KETENTUAN TUGAS
[1] Terjemahkan kalimat dari teks sumber berikut ke dalam bahasa Inggris: "Sementara itu, dalam perubahan pada Jumat pekan lalu, CDC menulis bahwa Covid-19 dapat menyebar melalui droplet atau partikel aerosol."
[2] Tuliskan kembali tanpa perubahan bagian teks sumber yang dibuka dengan kata-kata "Sebelumnya, laman CDC" dan ditutup dengan "bersin, atau berbicara.".
[3] Berdasarkan teks sumber, apa alasan CDC menyatakan bahwa Covid-19 dapat menyebar melalui partikel di udara? Jawablah dalam satu sampai tiga kalimat.

TEKS SUMBER
----------------

Dengan demikian, SARS-CoV-2 merupakan salah satu jenis virus yang paling menular dan mudah menyebar. "Partikel-partikel ini bisa dihirup melalui hidung, mulut, saluran pernapasan, dan paru-paru serta menyebabkan infeksi. Ini dianggap sebagai jalur utama penyebaran virus," demikian CDC menulis.
Sebelumnya, laman CDC menulis bahwa Covid-19 diperkirakan menyebar antar-manusia melalui kontak dekat dari droplet yang dihasilkan ketika orang yang terinfeksi batuk, bersin, atau berbicara.
Sementara itu, dalam perubahan pada Jumat pekan lalu, CDC menulis bahwa Covid-19 dapat menyebar melalui droplet atau partikel aerosol.
"Ada kemungkinan Covid-19 dapat menyebar melalui droplet dan partikel di udara yang terbentuk ketika seseorang yang menderita Covid-19 batuk, bersin, bernyanyi, berbicara, atau bernapas," tulis CDC.
CDC lantas menulis bahwa ada semakin banyak bukti yang menunjukkan bahwa droplet dan partikel airborne bisa bertahan di udara dan dihirup oleh orang lain. Droplet dan partikel airborne juga bisa terbang hingga jarak lebih dari 1,8 meter, misalnya ketika praktik paduan suara, di restoran atau di tempat olahraga.

----------------

DATA YANG DIBERIKAN
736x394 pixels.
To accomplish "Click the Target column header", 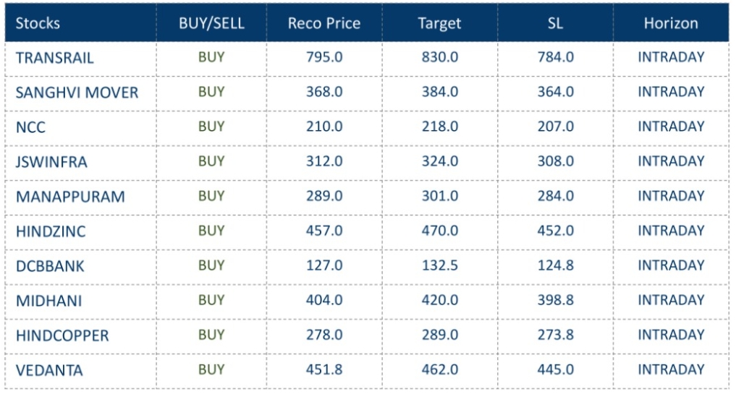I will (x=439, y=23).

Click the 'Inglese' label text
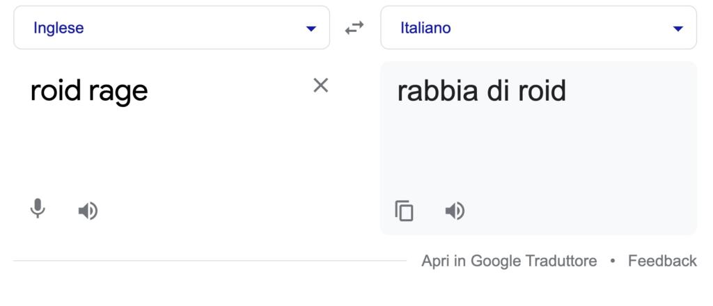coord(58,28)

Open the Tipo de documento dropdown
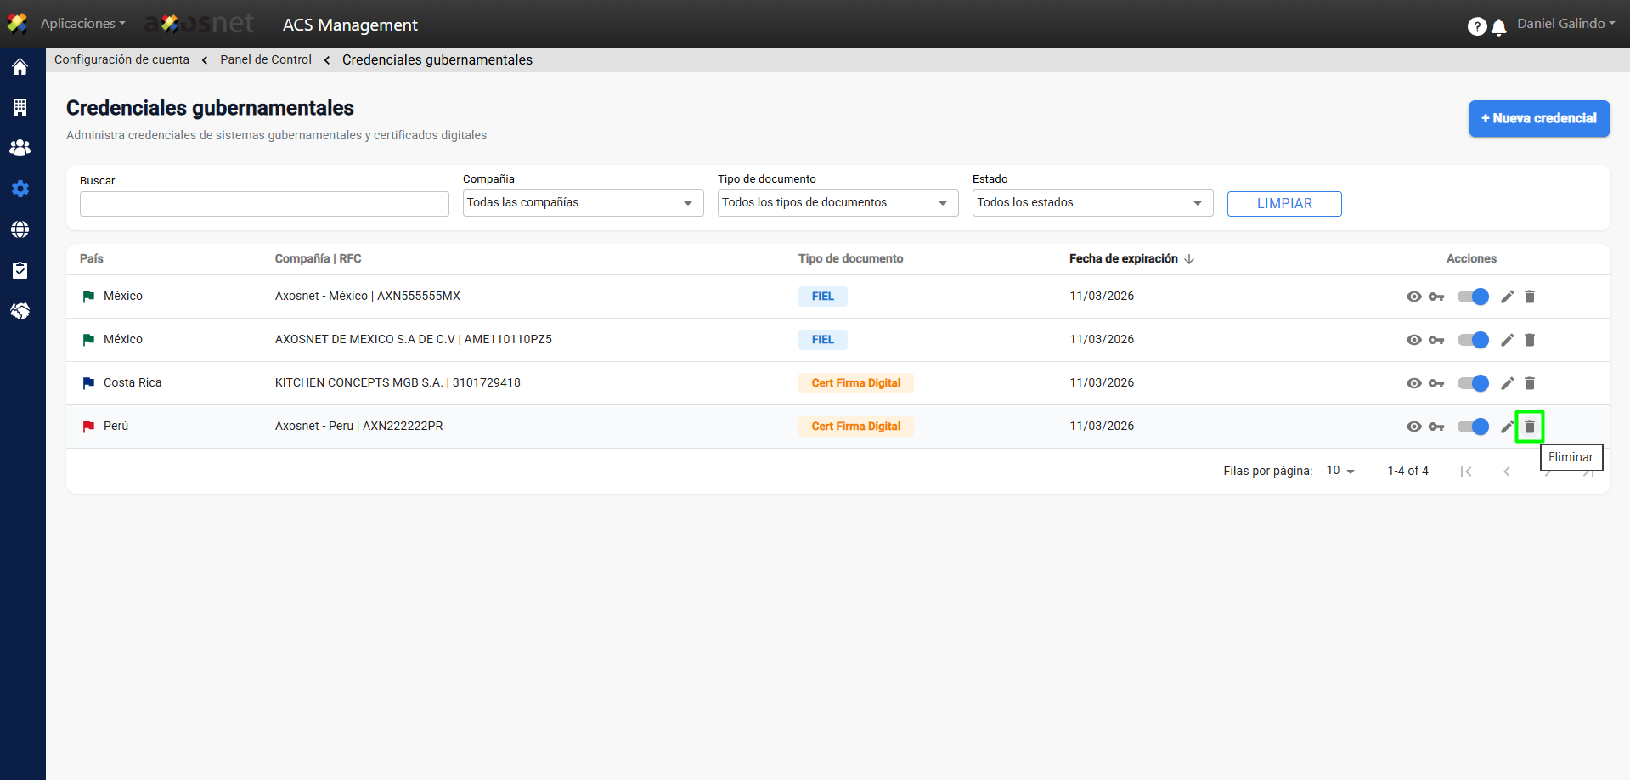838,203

----------------

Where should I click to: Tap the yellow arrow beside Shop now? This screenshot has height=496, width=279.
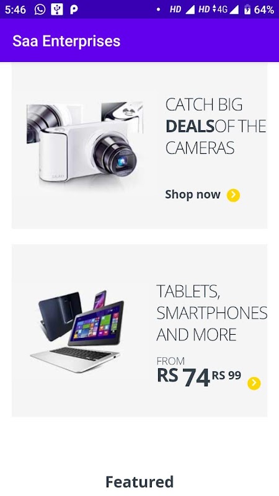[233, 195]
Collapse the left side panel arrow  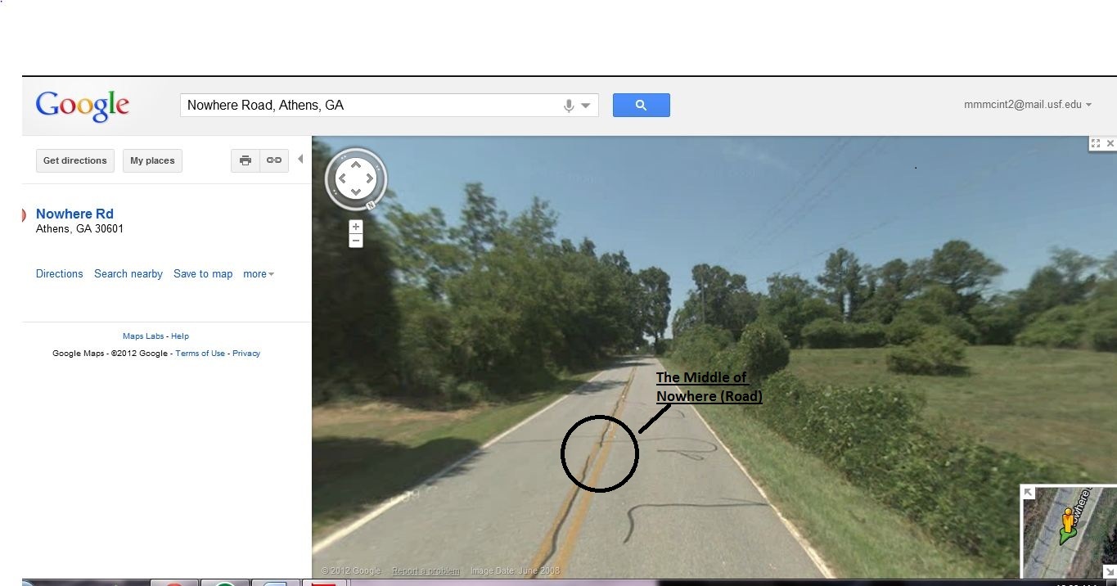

----------------

JAWABAN ANDA
[1] Meanwhile, in a change last Friday, the CDC wrote that Covid-19 can spread through droplets or aerosol particles.

[2]
Sebelumnya, laman CDC menulis bahwa Covid-19 diperkirakan menyebar antar-manusia melalui kontak dekat dari droplet yang dihasilkan ketika orang yang terinfeksi batuk, bersin, atau berbicara.

[3] CDC menulis bahwa ada semakin banyak bukti yang menunjukkan bahwa droplet dan partikel airborne bisa bertahan di udara dan dihirup oleh orang lain. Droplet dan partikel tersebut juga bisa terbang hingga jarak lebih dari 1,8 meter, misalnya ketika praktik paduan suara, di restoran, atau di tempat olahraga.